Ha sido ahora, desde el cuarto de Pablo. Parecía otra persona”.
Miguel Ángel
se sentó en la cama, a su lado y aguardó a que el otro continuara.
“Me da
en la nariz que anda con la mosca detrás de la oreja”.
El
veterano no pudo dejar de sonreír; el uso semántico de apéndices corporales
auguraba una conversación interesante.
“Me miró
como si fuera un criminal”.
“¿Por
qué iba a hacer eso?”
“Tal
vez porque aún no lo ha encontrado”.
Díaz
dominaba el uso de silencios y de frases solemnes (a veces demoledoras como
aquella) y esa tarde, a pesar de la ansiedad que aún le atenazaba, consiguió
uno de los efectos más extraordinarios de su vida; Miguel Ángel, icono de
serenidad, había mudado el gesto divertido
por una repentina mueca de
preocupación.
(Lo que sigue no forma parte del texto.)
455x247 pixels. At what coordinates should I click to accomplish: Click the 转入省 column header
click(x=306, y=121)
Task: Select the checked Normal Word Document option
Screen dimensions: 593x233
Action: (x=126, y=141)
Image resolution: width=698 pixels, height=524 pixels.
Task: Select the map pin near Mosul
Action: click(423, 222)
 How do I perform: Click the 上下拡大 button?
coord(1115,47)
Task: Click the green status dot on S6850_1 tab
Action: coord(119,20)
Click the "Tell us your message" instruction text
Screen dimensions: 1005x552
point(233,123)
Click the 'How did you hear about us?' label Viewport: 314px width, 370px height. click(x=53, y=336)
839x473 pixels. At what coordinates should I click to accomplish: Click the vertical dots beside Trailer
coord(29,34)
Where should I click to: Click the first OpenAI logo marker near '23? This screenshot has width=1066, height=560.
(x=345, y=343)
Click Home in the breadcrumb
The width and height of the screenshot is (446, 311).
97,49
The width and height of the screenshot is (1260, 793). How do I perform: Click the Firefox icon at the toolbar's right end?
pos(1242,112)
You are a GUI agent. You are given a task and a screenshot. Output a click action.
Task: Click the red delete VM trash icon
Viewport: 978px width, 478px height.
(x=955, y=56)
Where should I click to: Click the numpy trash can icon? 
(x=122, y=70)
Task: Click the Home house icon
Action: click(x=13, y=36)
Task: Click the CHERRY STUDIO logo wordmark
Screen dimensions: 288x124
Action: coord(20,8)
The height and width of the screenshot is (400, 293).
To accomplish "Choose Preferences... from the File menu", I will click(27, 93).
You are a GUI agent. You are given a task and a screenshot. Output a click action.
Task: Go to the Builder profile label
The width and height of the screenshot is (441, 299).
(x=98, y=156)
Por un instante abrió la boca como si fuera a protestar, pero el
veterano no se atrevió a expresar sus tétricos pensamientos y con titánico
esfuerzo se obligó a ignorar las enfermizas y veladas hipótesis que en cuestión
de unas pocas horas le habían sugerido dos de las personas más cabales que
conocía.
“Venga
ya”, trató en vano de devolverle la cordura.
Pero Díaz
se parapetó, abrazado a la pelota y, exagerando un gesto de congoja, musitó:
“El
domingo pasado, cuando volvía de casa, escuché que alguien lloraba”.
“Algunos
le echan de menos”.
“Seguro
que Gerardo no”.
Miguel Ángel
cerró los ojos y suspiró.
“Lloraba
de rabia, ¿sabes? Sin una pizca de pena”.